От отца приходили письма, мать читала их вслух. Но в них ничего не говорилось о войне, отец еще ехал туда, — вот как было далеко до войны!
По вечерам мать читала вслух газеты, и послушать ее собирались в столовой и няня, и кучер Дмитрий, и Бабка. Как страшны были эти кровопролитные сражения, продолжавшиеся иногда по нескольку дней! Взрослые плакали, и это казалось мне страшнее всего.
А вскоре по всей России прокатилась песня:
Каждый ребенок по природе своей патриот. Я не представляю себе детей, которые в детстве не желали бы победы своему отечеству. Я пел «Варяга» и, конечно, не только желал победы нашим, но и воображал себя участником этих грядущих победоносных сражений. Но воображать — значило действовать. И я беспощадно рубил крапиву, а после ужина, когда сестру уже укладывали спать, я с бумагой и карандашами располагался возле мамы, в столовой. Мама читала журнал или книгу и подолгу, отрываясь от чтения, о чем-то думала, глядя на круглый огонек керосиновой лампы. А я расположившись на столе, с горящими от волнения ушами рисовал казаков верхом на конях, которые в моем изображении похожи были на каких-то четырехногих козявок; рисовал японцев, и тут же, на бумаге, казаки рубили японцев, а я самозабвенно и кровожадно рычал:
— Хы-ча-ча-ча, хы-ча…
Такое рисование войны у нас, детей, с тех пор и получило название «хычача, хыча».
Мимо станции Миасс должны были провезти пленных японцев. Мать вместе со знакомыми поехала на вокзал посмотреть на пленных неприятелей и взяла меня с собой.
Народ толпился на перроне, когда, отдуваясь и грохоча, по-тогдашнему низкорослый, но с высокой трубой паровоз подтащил вагоны. Это был обыкновенный пассажирский поезд, состоящий из желтых, синих и зеленых вагонов. В тамбурах стояли наши солдаты, держа в руках ружья с примкнутыми штыками, а в окнах вместо неких противных обезьян — такими до этого представлялись мне японцы — мы увидели хотя и очень чужие, но совсем человеческие, спокойно любопытствующие лица. Только кожа у них желтая и совсем не видно бород, а Россия тогда вся была бородатая.
На перроне наступило молчание, две нации рассматривали друг друга.

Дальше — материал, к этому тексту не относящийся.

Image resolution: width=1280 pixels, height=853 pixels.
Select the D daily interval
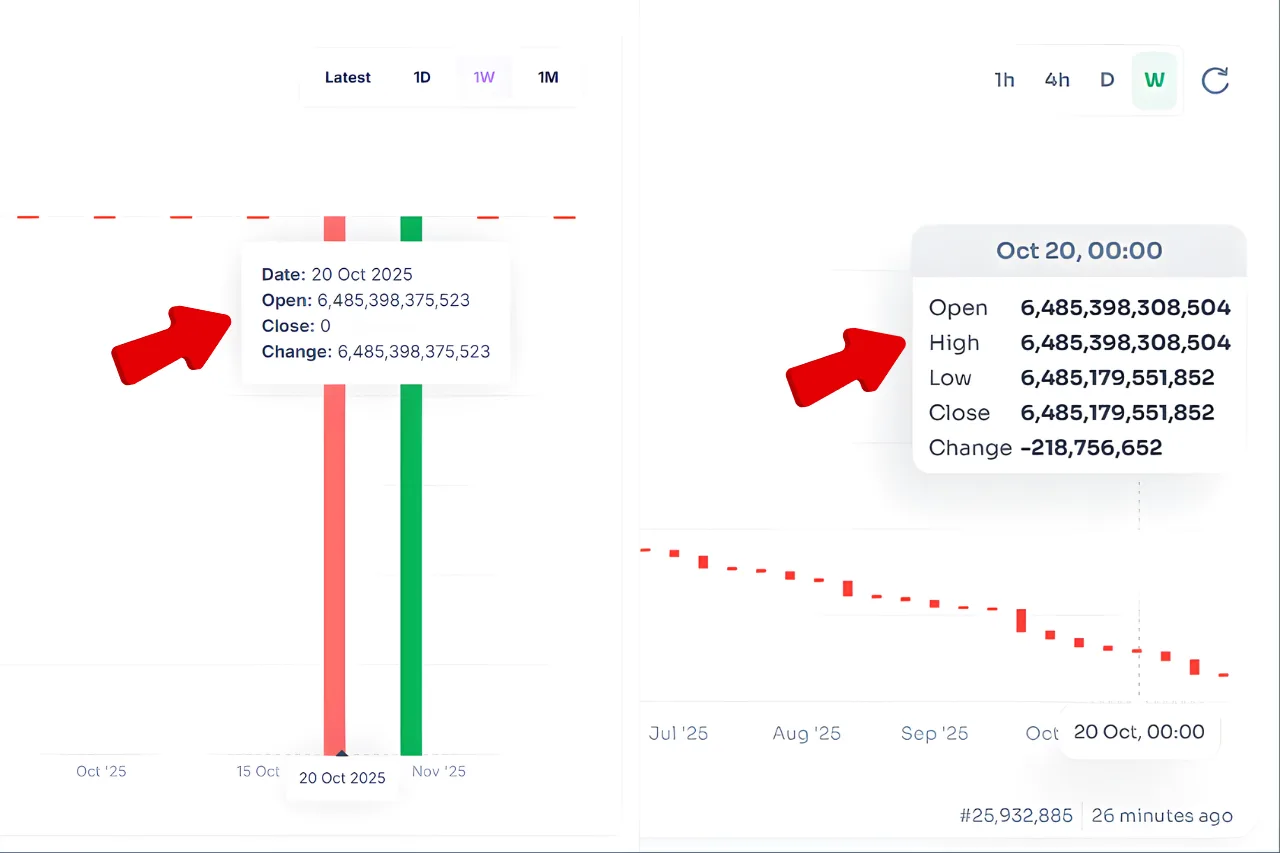point(1107,81)
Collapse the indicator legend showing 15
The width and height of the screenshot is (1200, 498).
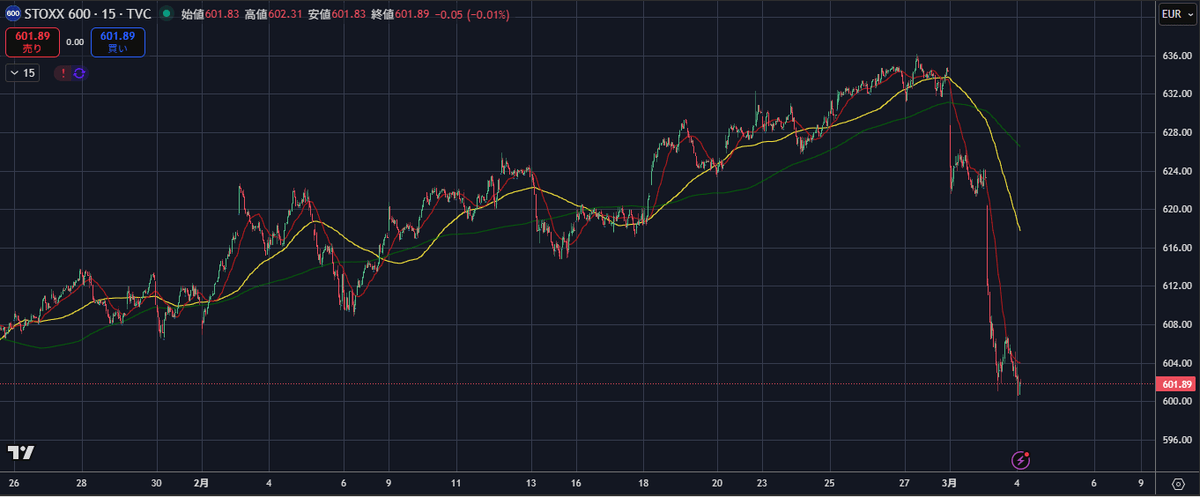(x=22, y=73)
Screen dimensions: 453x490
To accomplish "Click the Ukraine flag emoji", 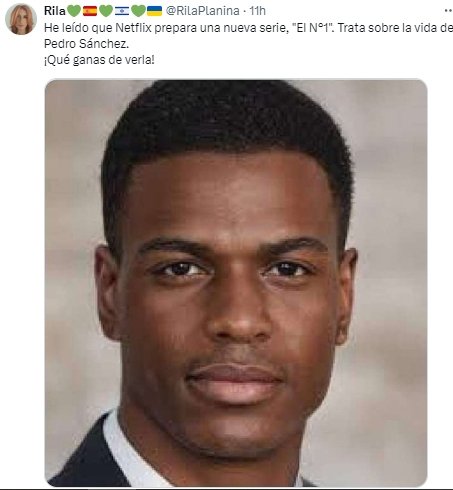I will click(154, 11).
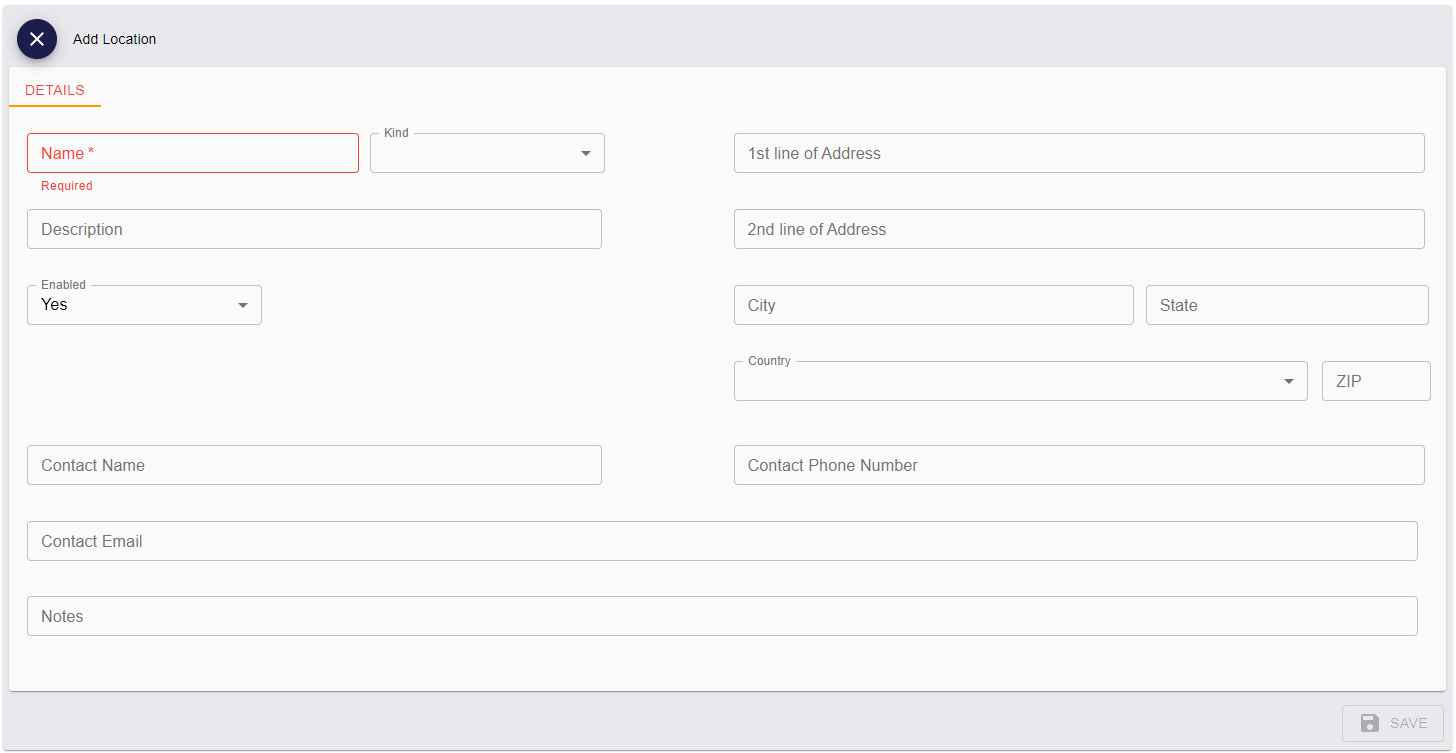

— Какие красивые люди… — вдруг тихо сказала мать.
И верно, эти смугло-желтые, с черными бровями спокойные лица были отмечены какой-то чуждой красотой. А один из них вдруг наставил черный ящичек с блестящим глазком, нажал кнопочку. Может быть, где-нибудь в Японии, по странному стечению обстоятельств, сохранился фотографический снимок, запечатлевший небольшое каменное здание вокзала у подножия поросшей лесом огромной горы, толпу русских людей на перроне и среди них — молодая красивая женщина с веснушчатым мальчиком: это мы с матерью.
Меня могут спросить: неужели пленным японцам разрешали фотографировать? Ничего не могу на это ответить, я запомнил то, что запомнил. По тем наивным временам, может быть, пленным офицерам и разрешали иметь при себе фотографические аппараты и пользоваться ими…
По вечерам мы вместе с матерью искали на глобусе путь эскадры адмирала Рожественского вокруг Европы, Азии и Африки, — эскадры, спешившей на помощь Порт-Артуру.
Тогда и возник у меня проект объехать Азию с севера, — ведь на карте в отцовском кабинете я видел бледно-голубые морские просторы над полярной Сибирью! Почему там не может пройти наш флот?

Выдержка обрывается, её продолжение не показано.